Funding for Neglected Tropical Diseases (NTD) seeks to eliminate NTDs, a group of parasitic, bacterial, and viral diseases. Programming focuses on community-wide administration of safe and effective medicines, emphasizing drug administration, morbidity management, disability prevention, and research.
What does it buy?
Funds prioritize supporting country-led, sustainable programming, such as mapping disease-endemic areas, delivering safe and effective medicines, strengthening surveillance, and advancing life-saving research. NTD funding helps distribute treatment and supports countries plan, implement, and finance efforts to end NTDs.
Why is it important?
NTDs contribute to global poverty by impairing intellectual development in children, reducing school enrollment, and hindering economic productivity by limiting infected individuals’ ability to work.
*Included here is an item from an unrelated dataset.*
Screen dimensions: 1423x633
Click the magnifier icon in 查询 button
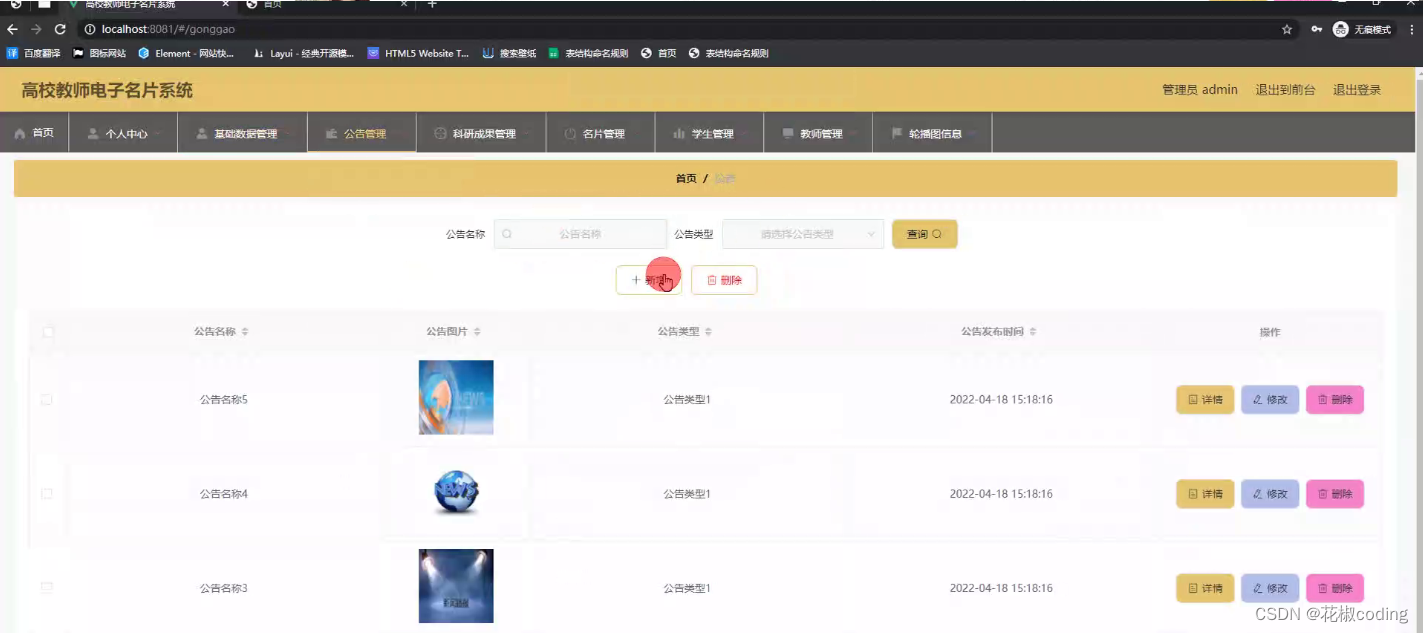coord(940,233)
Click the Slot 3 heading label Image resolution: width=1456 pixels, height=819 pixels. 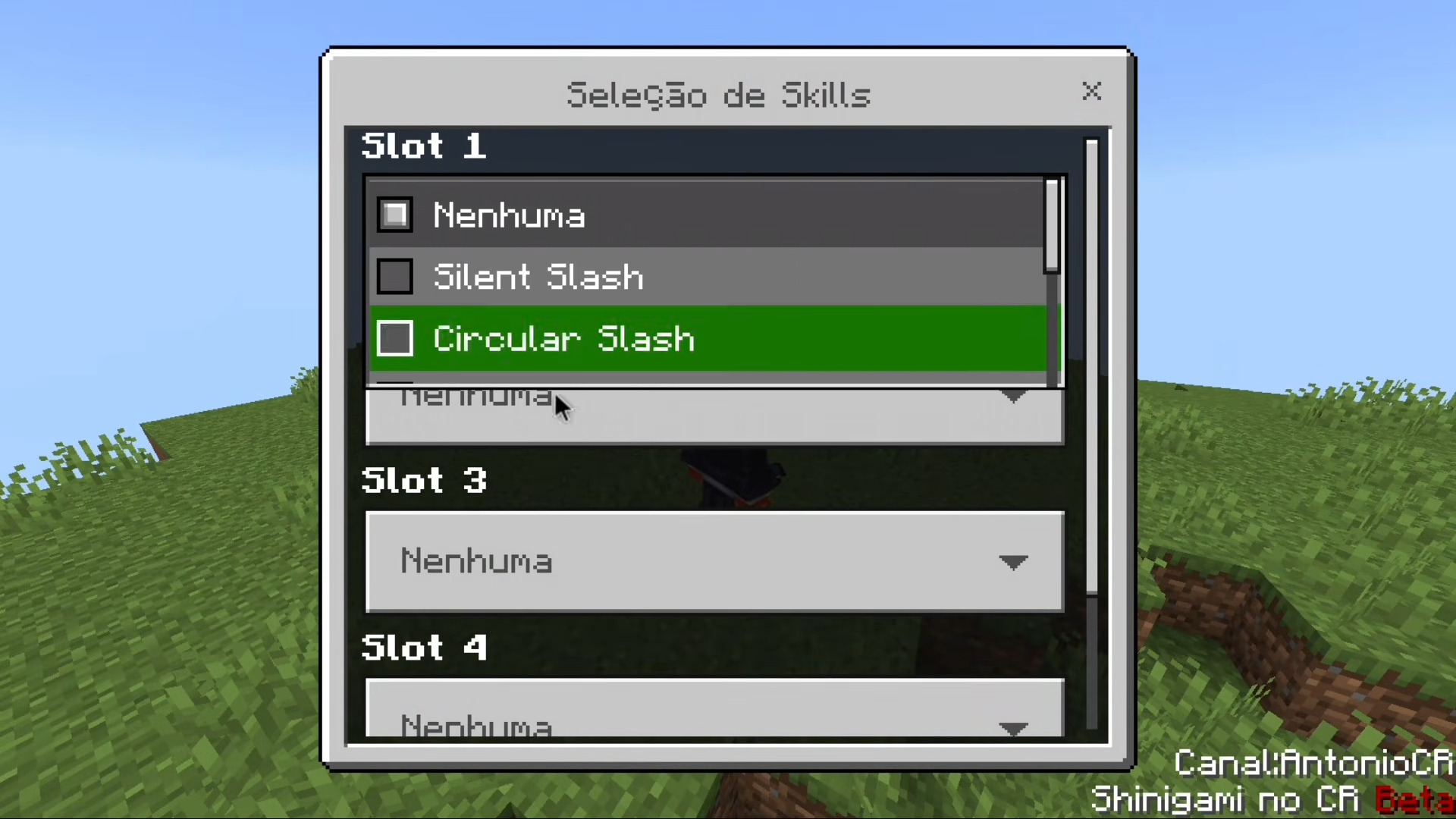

According to USAID, “Neglected tropical diseases are intricately linked to poverty and inequality. They pose a crushing burden, particularly on the poorest, most marginalized and hard to reach populations.”
Since its start in 2006, the NTD program has supported the distribution of 2.6 billion safe and effective treatments to more than 1.3 billion people in Africa, Asia, and Latin America.
The program targets the most prevalent NTDs with proven, cost-effective health interventions—addressing elephantiasis, blinding trachoma, river blindness, snail fever, hookworm, and roundworm.
Over 1 billion people, or one-sixth of the global population, suffer from one or more NTDs, and two billion more are at risk. Each year, approximately 185,000 people die of NTDs.
Every $1 invested by the U.S. government leverages $26 in donated medicines for mass treatment campaigns.
Why should Americans care?
U.S. investments leverage private sector donations. Every $1 invested from the U.S. government leverages $26 in donated medicines for mass treatment campaigns, totaling $19 billion in value.
COVID-19 has brought NTD programs to a near-complete halt. As of April 2020, the World Health Organization recommended postponing all community outreach campaigns, including mass drug administration, community-based surveys, and active case finding for NTDs, threatening to erase years of progress.
What more could be done?
A total investment of $125 million would maximize the benefits of increased drug donations received from pharmaceutical companies to ensure that all countries supported by USAID’s program can reach a national scale.
The investment would allow USAID to support five to seven countries where three to five NTDs are present, invest in new diagnostics to inform program operations, and provide 20 to 30 million more treatments in Africa by leveraging an estimated $1 billion more in drug donations.
Funding levels may not accurately reflect those in the appropriations bills and/or reports due to rounding.